Introduction: White matter hyperintensities (WMHs) were commonly seen in brain magnetic resonance imaging (MRI) of the elderly. Many studies found that WMHs were associated with cognitive decline and dementia. However, the association between WMHs in different brain regions and cognitive decline remains debated. Methods: We explored the association of the severity of WMHs and cognitive decline in 115 non-demented elderly (≥50 years old) sampled from the Wuliqiao Community located in urban area of Shanghai. MRI scans were done during 2009–2011 at the beginning of the study. Severity of WMHs in different brain regions was scored by Improved Scheltens Scale and Cholinergic Pathways Hyperintensities Scale (CHIPS).

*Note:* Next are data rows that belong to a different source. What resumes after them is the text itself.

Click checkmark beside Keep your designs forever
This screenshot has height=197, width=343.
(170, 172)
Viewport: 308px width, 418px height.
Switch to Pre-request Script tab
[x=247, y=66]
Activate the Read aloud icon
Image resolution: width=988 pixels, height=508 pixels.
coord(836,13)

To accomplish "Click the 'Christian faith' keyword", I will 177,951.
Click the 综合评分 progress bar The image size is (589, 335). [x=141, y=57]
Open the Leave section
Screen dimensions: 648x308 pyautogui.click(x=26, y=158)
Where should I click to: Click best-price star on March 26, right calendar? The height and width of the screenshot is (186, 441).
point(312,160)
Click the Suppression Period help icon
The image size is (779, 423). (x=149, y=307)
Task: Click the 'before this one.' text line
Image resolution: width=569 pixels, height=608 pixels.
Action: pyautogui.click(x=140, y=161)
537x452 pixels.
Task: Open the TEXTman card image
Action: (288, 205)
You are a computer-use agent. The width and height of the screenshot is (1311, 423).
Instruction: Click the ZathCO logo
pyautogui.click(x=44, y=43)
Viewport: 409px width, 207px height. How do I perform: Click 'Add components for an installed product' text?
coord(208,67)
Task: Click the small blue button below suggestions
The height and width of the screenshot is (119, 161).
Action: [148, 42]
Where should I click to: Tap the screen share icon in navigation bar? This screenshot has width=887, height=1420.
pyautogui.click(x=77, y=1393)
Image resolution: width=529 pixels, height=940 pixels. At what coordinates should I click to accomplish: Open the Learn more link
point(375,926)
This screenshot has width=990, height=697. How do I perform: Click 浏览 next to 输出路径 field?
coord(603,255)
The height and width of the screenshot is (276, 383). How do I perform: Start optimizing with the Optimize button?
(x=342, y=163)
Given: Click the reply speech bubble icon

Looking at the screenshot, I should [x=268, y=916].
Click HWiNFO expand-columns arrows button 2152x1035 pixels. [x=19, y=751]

Cognitive function was evaluated by Mini-Mental State Examination (MMSE) every 2 to 4 years during 2009–2018. Results: After adjusting for confounding factors including age, gender, education level, smoking status, alcohol consumption, depression, hypertension, diabetes, hyperlipidemia, brain infarcts, brain atrophy, apoE4 status, and baseline MMSE score, periventricular and subcortical WMH lesions as well as WMHs in cholinergic pathways were significantly associated with annual MMSE decline ( p < 0.05), in which the severity of periventricular WMHs predicted a faster MMSE decline (–0.187 points/year, 95% confidence interval: –0.349, –0.026, p = 0.024). Conclusions: The severity of WMHs at baseline was associated with cognitive decline in the non-demented elderly over time. Interventions on WMH lesions may offer some benefits for cognitive deterioration.